§ Action item
Send back all of the data, word for word.

─── Extracted material

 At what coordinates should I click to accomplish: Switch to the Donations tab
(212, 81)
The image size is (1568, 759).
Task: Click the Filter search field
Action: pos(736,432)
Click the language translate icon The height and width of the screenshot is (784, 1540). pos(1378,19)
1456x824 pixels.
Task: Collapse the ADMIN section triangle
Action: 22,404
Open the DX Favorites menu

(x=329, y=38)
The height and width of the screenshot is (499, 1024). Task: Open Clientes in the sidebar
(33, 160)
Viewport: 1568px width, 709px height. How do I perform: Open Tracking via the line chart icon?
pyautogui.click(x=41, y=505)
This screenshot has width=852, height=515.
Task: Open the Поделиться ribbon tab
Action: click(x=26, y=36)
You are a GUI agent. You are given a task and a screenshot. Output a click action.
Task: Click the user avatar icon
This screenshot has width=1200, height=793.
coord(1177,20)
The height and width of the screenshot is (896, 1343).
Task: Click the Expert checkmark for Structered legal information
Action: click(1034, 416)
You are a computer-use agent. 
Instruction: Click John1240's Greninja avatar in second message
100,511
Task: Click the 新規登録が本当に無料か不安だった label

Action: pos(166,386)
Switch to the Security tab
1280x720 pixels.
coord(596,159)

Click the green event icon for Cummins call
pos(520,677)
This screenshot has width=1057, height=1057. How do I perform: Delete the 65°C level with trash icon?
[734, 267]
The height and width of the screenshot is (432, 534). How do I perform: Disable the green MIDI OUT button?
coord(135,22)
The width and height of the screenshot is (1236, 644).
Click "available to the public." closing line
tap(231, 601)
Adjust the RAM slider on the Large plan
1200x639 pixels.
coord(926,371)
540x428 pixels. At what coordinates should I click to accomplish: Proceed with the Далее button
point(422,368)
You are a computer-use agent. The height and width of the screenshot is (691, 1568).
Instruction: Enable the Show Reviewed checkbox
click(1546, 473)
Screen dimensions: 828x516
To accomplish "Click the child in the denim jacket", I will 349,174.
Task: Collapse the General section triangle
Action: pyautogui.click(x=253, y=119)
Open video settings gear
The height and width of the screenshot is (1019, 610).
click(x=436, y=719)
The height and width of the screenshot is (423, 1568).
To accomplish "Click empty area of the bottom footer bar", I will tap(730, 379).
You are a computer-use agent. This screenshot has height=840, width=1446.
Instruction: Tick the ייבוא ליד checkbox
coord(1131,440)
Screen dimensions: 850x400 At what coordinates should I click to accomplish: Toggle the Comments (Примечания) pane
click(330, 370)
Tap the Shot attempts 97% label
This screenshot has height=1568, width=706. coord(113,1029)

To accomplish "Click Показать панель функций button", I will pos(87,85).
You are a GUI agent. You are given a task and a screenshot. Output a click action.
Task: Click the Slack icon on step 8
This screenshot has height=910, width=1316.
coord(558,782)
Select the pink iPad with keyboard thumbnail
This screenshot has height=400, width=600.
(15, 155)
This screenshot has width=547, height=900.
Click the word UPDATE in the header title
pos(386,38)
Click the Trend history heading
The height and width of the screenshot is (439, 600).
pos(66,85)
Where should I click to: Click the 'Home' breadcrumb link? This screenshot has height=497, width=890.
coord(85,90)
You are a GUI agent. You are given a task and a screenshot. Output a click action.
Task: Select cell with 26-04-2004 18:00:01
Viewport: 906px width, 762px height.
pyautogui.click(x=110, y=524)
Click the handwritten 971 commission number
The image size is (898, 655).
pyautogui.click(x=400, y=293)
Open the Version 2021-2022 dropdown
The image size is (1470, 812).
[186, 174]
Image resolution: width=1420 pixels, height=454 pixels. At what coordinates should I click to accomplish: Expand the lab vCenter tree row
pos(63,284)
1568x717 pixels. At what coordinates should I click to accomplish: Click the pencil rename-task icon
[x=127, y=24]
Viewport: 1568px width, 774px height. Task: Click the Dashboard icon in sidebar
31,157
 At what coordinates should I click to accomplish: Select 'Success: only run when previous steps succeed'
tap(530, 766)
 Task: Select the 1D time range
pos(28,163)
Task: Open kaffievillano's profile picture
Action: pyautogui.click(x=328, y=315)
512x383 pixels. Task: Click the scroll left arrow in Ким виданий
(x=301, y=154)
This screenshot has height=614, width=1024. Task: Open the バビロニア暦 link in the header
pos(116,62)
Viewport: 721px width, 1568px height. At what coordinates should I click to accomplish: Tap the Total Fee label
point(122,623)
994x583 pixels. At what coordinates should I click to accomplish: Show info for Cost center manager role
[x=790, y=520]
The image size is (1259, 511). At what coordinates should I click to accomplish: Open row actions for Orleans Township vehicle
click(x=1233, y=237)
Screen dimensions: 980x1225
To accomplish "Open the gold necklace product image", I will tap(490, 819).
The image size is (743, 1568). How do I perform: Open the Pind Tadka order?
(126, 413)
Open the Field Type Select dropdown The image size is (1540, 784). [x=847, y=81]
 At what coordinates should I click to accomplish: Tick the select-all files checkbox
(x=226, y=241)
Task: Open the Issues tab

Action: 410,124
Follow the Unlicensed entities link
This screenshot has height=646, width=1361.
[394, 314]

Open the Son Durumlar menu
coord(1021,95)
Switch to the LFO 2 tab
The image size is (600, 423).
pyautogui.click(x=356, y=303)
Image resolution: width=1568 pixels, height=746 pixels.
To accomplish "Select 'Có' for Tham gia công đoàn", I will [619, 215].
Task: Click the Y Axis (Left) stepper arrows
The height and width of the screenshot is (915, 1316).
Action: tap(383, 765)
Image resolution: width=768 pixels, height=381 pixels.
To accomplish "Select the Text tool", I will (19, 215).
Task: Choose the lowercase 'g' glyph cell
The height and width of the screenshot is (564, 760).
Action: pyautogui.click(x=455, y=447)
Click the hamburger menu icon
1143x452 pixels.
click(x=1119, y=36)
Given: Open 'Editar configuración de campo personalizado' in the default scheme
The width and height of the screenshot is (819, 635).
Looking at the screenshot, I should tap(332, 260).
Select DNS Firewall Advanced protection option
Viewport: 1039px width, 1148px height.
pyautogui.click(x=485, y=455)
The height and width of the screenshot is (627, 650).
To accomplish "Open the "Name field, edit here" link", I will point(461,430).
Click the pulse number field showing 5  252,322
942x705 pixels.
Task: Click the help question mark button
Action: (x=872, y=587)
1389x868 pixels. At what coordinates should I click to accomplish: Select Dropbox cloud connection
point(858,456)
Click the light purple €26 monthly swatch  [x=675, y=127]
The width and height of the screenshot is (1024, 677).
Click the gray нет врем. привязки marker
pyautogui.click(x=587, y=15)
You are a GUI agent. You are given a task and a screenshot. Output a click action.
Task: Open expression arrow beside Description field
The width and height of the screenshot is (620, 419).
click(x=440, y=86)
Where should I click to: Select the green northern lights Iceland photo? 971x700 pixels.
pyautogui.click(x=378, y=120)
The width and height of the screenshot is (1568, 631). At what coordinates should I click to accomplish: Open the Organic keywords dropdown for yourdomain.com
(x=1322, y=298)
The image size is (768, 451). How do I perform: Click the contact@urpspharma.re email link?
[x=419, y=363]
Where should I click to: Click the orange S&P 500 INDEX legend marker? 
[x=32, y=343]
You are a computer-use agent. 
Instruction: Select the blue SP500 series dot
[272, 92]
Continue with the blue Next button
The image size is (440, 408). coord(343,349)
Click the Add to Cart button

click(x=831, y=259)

──────

§ Task response
 At what coordinates should I click to accomplish: Switch to the Donations tab
(212, 81)
The image size is (1568, 759).
Task: Click the Filter search field
Action: pos(736,432)
Click the language translate icon The height and width of the screenshot is (784, 1540). pos(1378,19)
1456x824 pixels.
Task: Collapse the ADMIN section triangle
Action: 22,404
Open the DX Favorites menu

(x=329, y=38)
The height and width of the screenshot is (499, 1024). Task: Open Clientes in the sidebar
(33, 160)
Viewport: 1568px width, 709px height. How do I perform: Open Tracking via the line chart icon?
pyautogui.click(x=41, y=505)
This screenshot has width=852, height=515.
Task: Open the Поделиться ribbon tab
Action: click(x=26, y=36)
You are a GUI agent. You are given a task and a screenshot. Output a click action.
Task: Click the user avatar icon
This screenshot has width=1200, height=793.
coord(1177,20)
The height and width of the screenshot is (896, 1343).
Task: Click the Expert checkmark for Structered legal information
Action: click(1034, 416)
You are a computer-use agent. 
Instruction: Click John1240's Greninja avatar in second message
100,511
Task: Click the 新規登録が本当に無料か不安だった label

Action: pos(166,386)
Switch to the Security tab
1280x720 pixels.
coord(596,159)

Click the green event icon for Cummins call
pos(520,677)
This screenshot has width=1057, height=1057. How do I perform: Delete the 65°C level with trash icon?
[734, 267]
The height and width of the screenshot is (432, 534). How do I perform: Disable the green MIDI OUT button?
coord(135,22)
The width and height of the screenshot is (1236, 644).
Click "available to the public." closing line
tap(231, 601)
Adjust the RAM slider on the Large plan
1200x639 pixels.
coord(926,371)
540x428 pixels. At what coordinates should I click to accomplish: Proceed with the Далее button
point(422,368)
You are a computer-use agent. The height and width of the screenshot is (691, 1568).
Instruction: Enable the Show Reviewed checkbox
click(1546, 473)
Screen dimensions: 828x516
To accomplish "Click the child in the denim jacket", I will 349,174.
Task: Collapse the General section triangle
Action: pyautogui.click(x=253, y=119)
Open video settings gear
The height and width of the screenshot is (1019, 610).
click(x=436, y=719)
The height and width of the screenshot is (423, 1568).
To accomplish "Click empty area of the bottom footer bar", I will tap(730, 379).
You are a computer-use agent. This screenshot has height=840, width=1446.
Instruction: Tick the ייבוא ליד checkbox
coord(1131,440)
Screen dimensions: 850x400 At what coordinates should I click to accomplish: Toggle the Comments (Примечания) pane
click(330, 370)
Tap the Shot attempts 97% label
This screenshot has height=1568, width=706. coord(113,1029)

To accomplish "Click Показать панель функций button", I will pos(87,85).
You are a GUI agent. You are given a task and a screenshot. Output a click action.
Task: Click the Slack icon on step 8
This screenshot has height=910, width=1316.
coord(558,782)
Select the pink iPad with keyboard thumbnail
This screenshot has height=400, width=600.
(15, 155)
This screenshot has width=547, height=900.
Click the word UPDATE in the header title
pos(386,38)
Click the Trend history heading
The height and width of the screenshot is (439, 600).
pos(66,85)
Where should I click to: Click the 'Home' breadcrumb link? This screenshot has height=497, width=890.
coord(85,90)
You are a GUI agent. You are given a task and a screenshot. Output a click action.
Task: Select cell with 26-04-2004 18:00:01
Viewport: 906px width, 762px height.
pyautogui.click(x=110, y=524)
Click the handwritten 971 commission number
The image size is (898, 655).
pyautogui.click(x=400, y=293)
Open the Version 2021-2022 dropdown
The image size is (1470, 812).
[186, 174]
Image resolution: width=1420 pixels, height=454 pixels. At what coordinates should I click to accomplish: Expand the lab vCenter tree row
pos(63,284)
1568x717 pixels. At what coordinates should I click to accomplish: Click the pencil rename-task icon
[x=127, y=24]
Viewport: 1568px width, 774px height. Task: Click the Dashboard icon in sidebar
31,157
 At what coordinates should I click to accomplish: Select 'Success: only run when previous steps succeed'
tap(530, 766)
 Task: Select the 1D time range
pos(28,163)
Task: Open kaffievillano's profile picture
Action: pyautogui.click(x=328, y=315)
512x383 pixels. Task: Click the scroll left arrow in Ким виданий
(x=301, y=154)
This screenshot has height=614, width=1024. Task: Open the バビロニア暦 link in the header
pos(116,62)
Viewport: 721px width, 1568px height. At what coordinates should I click to accomplish: Tap the Total Fee label
point(122,623)
994x583 pixels. At what coordinates should I click to accomplish: Show info for Cost center manager role
[x=790, y=520]
The image size is (1259, 511). At what coordinates should I click to accomplish: Open row actions for Orleans Township vehicle
click(x=1233, y=237)
Screen dimensions: 980x1225
To accomplish "Open the gold necklace product image", I will tap(490, 819).
The image size is (743, 1568). How do I perform: Open the Pind Tadka order?
(126, 413)
Open the Field Type Select dropdown The image size is (1540, 784). [x=847, y=81]
 At what coordinates should I click to accomplish: Tick the select-all files checkbox
(x=226, y=241)
Task: Open the Issues tab

Action: 410,124
Follow the Unlicensed entities link
This screenshot has height=646, width=1361.
[394, 314]

Open the Son Durumlar menu
coord(1021,95)
Switch to the LFO 2 tab
The image size is (600, 423).
pyautogui.click(x=356, y=303)
Image resolution: width=1568 pixels, height=746 pixels.
To accomplish "Select 'Có' for Tham gia công đoàn", I will [619, 215].
Task: Click the Y Axis (Left) stepper arrows
The height and width of the screenshot is (915, 1316).
Action: tap(383, 765)
Image resolution: width=768 pixels, height=381 pixels.
To accomplish "Select the Text tool", I will (19, 215).
Task: Choose the lowercase 'g' glyph cell
The height and width of the screenshot is (564, 760).
Action: pyautogui.click(x=455, y=447)
Click the hamburger menu icon
1143x452 pixels.
click(x=1119, y=36)
Given: Open 'Editar configuración de campo personalizado' in the default scheme
The width and height of the screenshot is (819, 635).
Looking at the screenshot, I should tap(332, 260).
Select DNS Firewall Advanced protection option
Viewport: 1039px width, 1148px height.
pyautogui.click(x=485, y=455)
The height and width of the screenshot is (627, 650).
To accomplish "Open the "Name field, edit here" link", I will point(461,430).
Click the pulse number field showing 5  252,322
942x705 pixels.
Task: Click the help question mark button
Action: (x=872, y=587)
1389x868 pixels. At what coordinates should I click to accomplish: Select Dropbox cloud connection
point(858,456)
Click the light purple €26 monthly swatch  [x=675, y=127]
The width and height of the screenshot is (1024, 677).
Click the gray нет врем. привязки marker
pyautogui.click(x=587, y=15)
You are a GUI agent. You are given a task and a screenshot. Output a click action.
Task: Open expression arrow beside Description field
The width and height of the screenshot is (620, 419).
click(x=440, y=86)
Where should I click to: Select the green northern lights Iceland photo? 971x700 pixels.
pyautogui.click(x=378, y=120)
The width and height of the screenshot is (1568, 631). At what coordinates should I click to accomplish: Open the Organic keywords dropdown for yourdomain.com
(x=1322, y=298)
The image size is (768, 451). How do I perform: Click the contact@urpspharma.re email link?
[x=419, y=363]
Where should I click to: Click the orange S&P 500 INDEX legend marker? 
[x=32, y=343]
You are a computer-use agent. 
Instruction: Select the blue SP500 series dot
[272, 92]
Continue with the blue Next button
The image size is (440, 408). coord(343,349)
Click the Add to Cart button

click(x=831, y=259)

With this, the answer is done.